→ DATA SHOWN:

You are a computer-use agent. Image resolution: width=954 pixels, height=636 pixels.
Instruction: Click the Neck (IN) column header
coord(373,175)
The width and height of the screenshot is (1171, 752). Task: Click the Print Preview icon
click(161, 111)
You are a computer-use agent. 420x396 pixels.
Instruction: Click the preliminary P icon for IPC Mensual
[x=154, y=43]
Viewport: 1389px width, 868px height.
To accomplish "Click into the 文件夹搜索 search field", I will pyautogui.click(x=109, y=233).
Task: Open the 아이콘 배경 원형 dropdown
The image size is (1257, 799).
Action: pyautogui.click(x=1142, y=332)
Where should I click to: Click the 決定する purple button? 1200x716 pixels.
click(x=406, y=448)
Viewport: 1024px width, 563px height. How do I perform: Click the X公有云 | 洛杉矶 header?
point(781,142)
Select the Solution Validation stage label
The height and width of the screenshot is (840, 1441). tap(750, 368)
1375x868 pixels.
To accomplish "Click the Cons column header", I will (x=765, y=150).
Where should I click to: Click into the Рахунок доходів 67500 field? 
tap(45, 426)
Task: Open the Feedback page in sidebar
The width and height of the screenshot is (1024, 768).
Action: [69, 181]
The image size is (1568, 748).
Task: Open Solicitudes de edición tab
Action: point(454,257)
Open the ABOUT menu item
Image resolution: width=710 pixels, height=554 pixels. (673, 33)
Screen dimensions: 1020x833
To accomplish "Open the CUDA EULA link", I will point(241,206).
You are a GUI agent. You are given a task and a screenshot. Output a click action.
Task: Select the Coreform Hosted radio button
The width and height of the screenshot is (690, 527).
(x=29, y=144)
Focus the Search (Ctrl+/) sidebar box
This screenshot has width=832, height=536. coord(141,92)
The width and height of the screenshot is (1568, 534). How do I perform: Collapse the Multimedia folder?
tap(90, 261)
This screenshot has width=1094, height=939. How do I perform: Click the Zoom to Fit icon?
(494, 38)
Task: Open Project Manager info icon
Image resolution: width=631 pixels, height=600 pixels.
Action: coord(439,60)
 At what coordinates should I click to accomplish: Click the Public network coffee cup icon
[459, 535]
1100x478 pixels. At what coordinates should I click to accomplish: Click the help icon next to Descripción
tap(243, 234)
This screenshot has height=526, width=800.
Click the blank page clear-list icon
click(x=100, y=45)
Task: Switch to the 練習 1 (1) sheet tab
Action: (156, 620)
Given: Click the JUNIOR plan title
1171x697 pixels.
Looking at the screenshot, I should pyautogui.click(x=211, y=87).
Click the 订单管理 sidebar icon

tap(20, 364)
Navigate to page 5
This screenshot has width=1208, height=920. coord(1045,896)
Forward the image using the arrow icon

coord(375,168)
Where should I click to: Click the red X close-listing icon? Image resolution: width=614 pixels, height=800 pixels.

→ TRY IT:
Return all lines from the entries that contain the string "will".

→ TASK SOLUTION:
To accomplish "Click into the 文件夹搜索 search field", I will pyautogui.click(x=109, y=233).
To accomplish "Click the Cons column header", I will (x=765, y=150).
To accomplish "Open the CUDA EULA link", I will point(241,206).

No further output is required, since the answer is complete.